Ensino empreendedor no Brasil.


Bom dia gestores,

Segundo o IBGE 2007, 10% da população brasileira não possui educação formal; 25,5% tem entre 1 a 4 anos de estudo; 53,2% tem entre 5 e 11 anos de estudo e 11,3% tem mais de 11 anos de educação formal. 78,6% dos empreendedores brasileiros têm mais de 5 anos de estudo, logo, pode-se inferir que o empreendedor brasileiro possui mais anos de estudo do que a média dos cidadãos brasileiros.

A relação entre escolaridade e criação de novos negócios é apenas um dos indicadores que deve ser perseguido diariamente pelas 3 esferas do poder público; federal, estadual e municipal, mas na prática sabemos que isso não acontece e está longe de acontecer.
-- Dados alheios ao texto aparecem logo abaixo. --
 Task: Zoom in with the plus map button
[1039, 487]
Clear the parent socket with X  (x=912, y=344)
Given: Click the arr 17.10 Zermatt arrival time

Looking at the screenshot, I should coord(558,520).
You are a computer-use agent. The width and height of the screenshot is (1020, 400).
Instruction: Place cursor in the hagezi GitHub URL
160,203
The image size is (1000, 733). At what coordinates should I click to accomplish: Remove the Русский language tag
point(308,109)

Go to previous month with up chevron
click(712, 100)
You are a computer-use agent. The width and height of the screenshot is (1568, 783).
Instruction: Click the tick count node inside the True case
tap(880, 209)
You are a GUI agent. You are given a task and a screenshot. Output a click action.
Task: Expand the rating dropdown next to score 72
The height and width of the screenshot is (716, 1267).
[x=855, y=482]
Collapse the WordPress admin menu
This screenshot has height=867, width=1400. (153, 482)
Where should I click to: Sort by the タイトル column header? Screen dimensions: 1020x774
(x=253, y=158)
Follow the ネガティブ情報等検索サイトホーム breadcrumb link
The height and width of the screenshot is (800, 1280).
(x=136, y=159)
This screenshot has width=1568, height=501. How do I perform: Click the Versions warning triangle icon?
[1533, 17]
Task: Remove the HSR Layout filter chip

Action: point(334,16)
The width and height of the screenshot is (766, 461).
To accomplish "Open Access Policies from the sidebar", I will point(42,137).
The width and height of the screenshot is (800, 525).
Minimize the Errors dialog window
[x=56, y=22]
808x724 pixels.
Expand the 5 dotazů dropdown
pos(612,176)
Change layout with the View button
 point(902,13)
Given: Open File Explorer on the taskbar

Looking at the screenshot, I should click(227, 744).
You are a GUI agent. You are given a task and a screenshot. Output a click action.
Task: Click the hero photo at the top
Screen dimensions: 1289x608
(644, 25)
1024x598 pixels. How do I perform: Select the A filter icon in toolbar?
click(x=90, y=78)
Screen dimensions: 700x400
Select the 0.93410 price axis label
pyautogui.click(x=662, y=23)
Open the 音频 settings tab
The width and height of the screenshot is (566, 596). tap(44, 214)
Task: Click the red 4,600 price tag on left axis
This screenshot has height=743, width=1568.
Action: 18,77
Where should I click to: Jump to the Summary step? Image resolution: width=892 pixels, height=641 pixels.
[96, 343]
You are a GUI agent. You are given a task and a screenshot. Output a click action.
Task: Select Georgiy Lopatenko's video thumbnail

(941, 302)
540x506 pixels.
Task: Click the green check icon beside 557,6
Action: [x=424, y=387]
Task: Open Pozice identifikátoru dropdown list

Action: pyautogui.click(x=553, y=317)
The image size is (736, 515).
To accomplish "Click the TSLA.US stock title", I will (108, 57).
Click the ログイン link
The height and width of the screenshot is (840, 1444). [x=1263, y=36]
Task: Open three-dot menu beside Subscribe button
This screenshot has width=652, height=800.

As iniciativas de ensino de empreendedorismo hoje se limitam ao nível superior, em poucas escolas, grande parte privadas, e algumas escolas técnicas como a nossa (PJ) ou seja, poucos alunos têm o privilégio de estudar esse tema, motor do desenvolvimento de um país.

Nós professores, ao menos alguns, entendemos que o empreendedorismo deve ser ensinado desde o nível fundamental até o nível superior, trabalhando com a construção e com a formação, das competências e habilidades empreendedoras do aluno.

Entendemos também que vivemos em um grande paradoxo, porque existe um despreparo enorme na formação da classe de professores, principalmente da rede pública, para adotar uma postura de maior apetite aos riscos inerentes á criação do negócio próprio.

A população brasileira, de forma geral, tem uma cultura de persistência e de determinação muito forte que aliada ao bom momento macroeconômico do país, a crescente familiarização com o tema e a exemplos divulgados mais constantemente pela mídia, tende a ser muito positiva e motivadora para incentivar cada vez mais ações de estímulo ao empreendedorismo.

Um dado interessante e que confirma essa cultura brasileira é que para cada 1 empreendedor de necessidade existem 2 empreendedores de oportunidade, ou seja, apesar de tudo o povo brasileiro é um povo empreendedor.